NEW YORK — About a quarter of NYPD school safety agents still have not been vaccinated against the coronavirus — and if that doesn’t change by 5 p.m. this Friday, they won’t be eligible to work next week.
“There's days more for people to get vaccinated,” Mayor Bill de Blasio said at his daily news briefing Tuesday. “We guarantee you a substantial number more will get vaccinated in that time.”
The mandate was initially set to go into effect this Monday, and still, only 74% of the agents are vaccinated. That could leave the city moving agents around — and relying on longer shifts — next week.
“There is overtime, which can help us to fill some of those shifts. There's places where if you had a certain number of school safety agents and you have one less, it doesn't stop you from still getting the work done,” the mayor said. “There's a variety of things that we're going to do.”
What You Need To Know
- The city's vaccine mandate for school staff doesn't just apply to teachers — it also includes NYPD school safety agents
- And only 74% of them are vaccinated, with just days to go before the 5 p.m. Friday deadline
- The mayor says the city can use overtime to help cover for unvaccinated staffers who won't be able to work — and who won't get paid — starting Monday
But appearing on NY1 on Tuesday morning, the mayor’s police commissioner, Dermot Shea, didn’t sound as optimistic about the ability to plug any holes.

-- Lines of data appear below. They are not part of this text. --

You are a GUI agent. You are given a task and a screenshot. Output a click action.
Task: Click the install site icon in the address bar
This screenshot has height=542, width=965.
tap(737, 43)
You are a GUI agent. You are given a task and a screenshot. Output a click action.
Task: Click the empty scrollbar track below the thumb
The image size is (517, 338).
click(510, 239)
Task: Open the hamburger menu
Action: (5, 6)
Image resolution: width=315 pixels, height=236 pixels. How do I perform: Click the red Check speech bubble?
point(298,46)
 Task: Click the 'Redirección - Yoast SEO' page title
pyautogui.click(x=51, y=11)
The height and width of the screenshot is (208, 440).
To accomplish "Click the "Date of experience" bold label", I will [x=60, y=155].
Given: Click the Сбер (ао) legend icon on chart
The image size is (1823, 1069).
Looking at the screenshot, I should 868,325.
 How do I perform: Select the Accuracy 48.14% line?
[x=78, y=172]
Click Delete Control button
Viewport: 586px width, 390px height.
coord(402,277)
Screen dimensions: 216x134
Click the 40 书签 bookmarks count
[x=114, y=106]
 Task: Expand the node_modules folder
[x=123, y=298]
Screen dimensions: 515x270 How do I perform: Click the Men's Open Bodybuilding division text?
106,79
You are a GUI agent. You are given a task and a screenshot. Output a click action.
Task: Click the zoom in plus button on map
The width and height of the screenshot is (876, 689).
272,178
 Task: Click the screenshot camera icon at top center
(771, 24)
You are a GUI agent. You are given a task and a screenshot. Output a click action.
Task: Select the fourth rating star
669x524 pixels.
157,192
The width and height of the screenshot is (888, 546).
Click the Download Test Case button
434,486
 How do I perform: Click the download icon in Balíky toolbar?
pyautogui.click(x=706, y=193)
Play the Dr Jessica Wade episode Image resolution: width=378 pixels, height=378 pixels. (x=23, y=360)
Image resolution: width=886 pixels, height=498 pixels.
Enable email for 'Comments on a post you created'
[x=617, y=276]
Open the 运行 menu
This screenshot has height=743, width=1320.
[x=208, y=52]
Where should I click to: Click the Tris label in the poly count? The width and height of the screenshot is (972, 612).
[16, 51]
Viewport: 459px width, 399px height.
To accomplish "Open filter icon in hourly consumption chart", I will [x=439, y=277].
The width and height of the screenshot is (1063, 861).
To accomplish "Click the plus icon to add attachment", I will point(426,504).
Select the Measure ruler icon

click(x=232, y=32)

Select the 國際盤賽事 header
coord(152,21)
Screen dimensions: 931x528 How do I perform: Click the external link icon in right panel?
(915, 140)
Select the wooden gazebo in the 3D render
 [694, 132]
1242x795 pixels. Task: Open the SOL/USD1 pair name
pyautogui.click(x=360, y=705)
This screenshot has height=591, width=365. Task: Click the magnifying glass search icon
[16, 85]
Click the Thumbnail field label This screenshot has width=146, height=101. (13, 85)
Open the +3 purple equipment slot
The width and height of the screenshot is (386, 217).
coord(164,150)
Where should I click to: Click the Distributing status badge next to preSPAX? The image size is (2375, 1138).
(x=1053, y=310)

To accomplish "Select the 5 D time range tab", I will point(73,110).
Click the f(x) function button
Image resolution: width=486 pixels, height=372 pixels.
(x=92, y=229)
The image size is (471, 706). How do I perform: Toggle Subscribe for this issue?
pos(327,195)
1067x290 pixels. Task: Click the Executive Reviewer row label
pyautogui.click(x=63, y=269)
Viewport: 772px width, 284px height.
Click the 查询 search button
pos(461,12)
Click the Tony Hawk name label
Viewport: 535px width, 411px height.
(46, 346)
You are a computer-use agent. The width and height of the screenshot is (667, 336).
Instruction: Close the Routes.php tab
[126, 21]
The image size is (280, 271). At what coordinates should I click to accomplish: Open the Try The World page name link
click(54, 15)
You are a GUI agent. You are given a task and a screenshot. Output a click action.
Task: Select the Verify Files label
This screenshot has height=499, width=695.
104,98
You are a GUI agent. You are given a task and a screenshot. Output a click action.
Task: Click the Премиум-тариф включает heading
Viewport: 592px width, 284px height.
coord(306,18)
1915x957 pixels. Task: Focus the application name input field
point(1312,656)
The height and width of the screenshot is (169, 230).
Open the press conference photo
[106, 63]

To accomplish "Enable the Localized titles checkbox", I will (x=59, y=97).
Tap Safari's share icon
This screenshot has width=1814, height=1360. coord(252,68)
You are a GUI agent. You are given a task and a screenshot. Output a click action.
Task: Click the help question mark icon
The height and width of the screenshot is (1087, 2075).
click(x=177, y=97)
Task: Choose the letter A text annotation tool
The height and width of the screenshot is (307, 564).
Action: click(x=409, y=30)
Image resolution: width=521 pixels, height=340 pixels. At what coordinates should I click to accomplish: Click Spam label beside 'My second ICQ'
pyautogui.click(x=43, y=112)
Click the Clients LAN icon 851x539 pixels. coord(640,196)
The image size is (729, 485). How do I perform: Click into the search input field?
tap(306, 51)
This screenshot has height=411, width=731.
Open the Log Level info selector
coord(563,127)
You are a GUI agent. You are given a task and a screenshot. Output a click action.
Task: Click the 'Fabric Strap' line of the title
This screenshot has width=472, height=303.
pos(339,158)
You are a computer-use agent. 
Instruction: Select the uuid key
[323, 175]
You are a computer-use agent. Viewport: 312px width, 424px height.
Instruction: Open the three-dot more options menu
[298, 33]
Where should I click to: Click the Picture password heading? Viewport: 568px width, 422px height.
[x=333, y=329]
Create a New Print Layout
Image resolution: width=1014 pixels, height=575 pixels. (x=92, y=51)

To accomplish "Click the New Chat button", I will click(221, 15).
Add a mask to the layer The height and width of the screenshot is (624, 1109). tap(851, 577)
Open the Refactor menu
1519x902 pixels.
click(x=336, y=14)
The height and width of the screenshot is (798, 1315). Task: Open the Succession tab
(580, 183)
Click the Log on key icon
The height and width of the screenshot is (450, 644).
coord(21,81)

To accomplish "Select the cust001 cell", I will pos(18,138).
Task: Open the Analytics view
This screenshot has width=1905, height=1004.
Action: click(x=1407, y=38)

“We can’t put what we don’t have,” he said. “We’ll be as fluid as we can.”
The police department sent school safety agents text messages last week reminding them they’d lose their pay if they weren’t vaccinated, and informing others they’d need to work 12-hour shifts to alleviate a staffing crunch.
Gregory Floyd, who heads the union representing the agents, says there's been no other communication by the city.
“There's a lot of uncertainty, and there are no answers,” said Floyd, president of Teamsters Local 237. “There are no meetings going on, at least not including myself. So I don't know what to expect on Monday.”
Floyd says he encourages his members to speak to their physicians, and says that in almost all cases their physicians will advise them to get vaccinated.
But he says the staffing crunch is made worse by elected officials who want to remove the NYPD from schools, and who called for the city not to hire new classes of agents.
“I warned everyone — parents, students, teachers — my conversation started last year and continued up to this year,” Floyd said. “Well, September's here and you’re short.”
The rates of vaccination in other school job titles is considerably higher. Eighty-seven percent of all staff working in city school buildings have received the shot, and that figure is 91% among teachers, the mayor said Tuesday.
Starting Monday, anyone who works in a school and hasn't been vaccinated will lose their paycheck.
“They may even lose their job, ultimately,” de Blasio said. “A lot of people are going to look at that and say, ‘Hold up, okay, I'll get vaccinated.’”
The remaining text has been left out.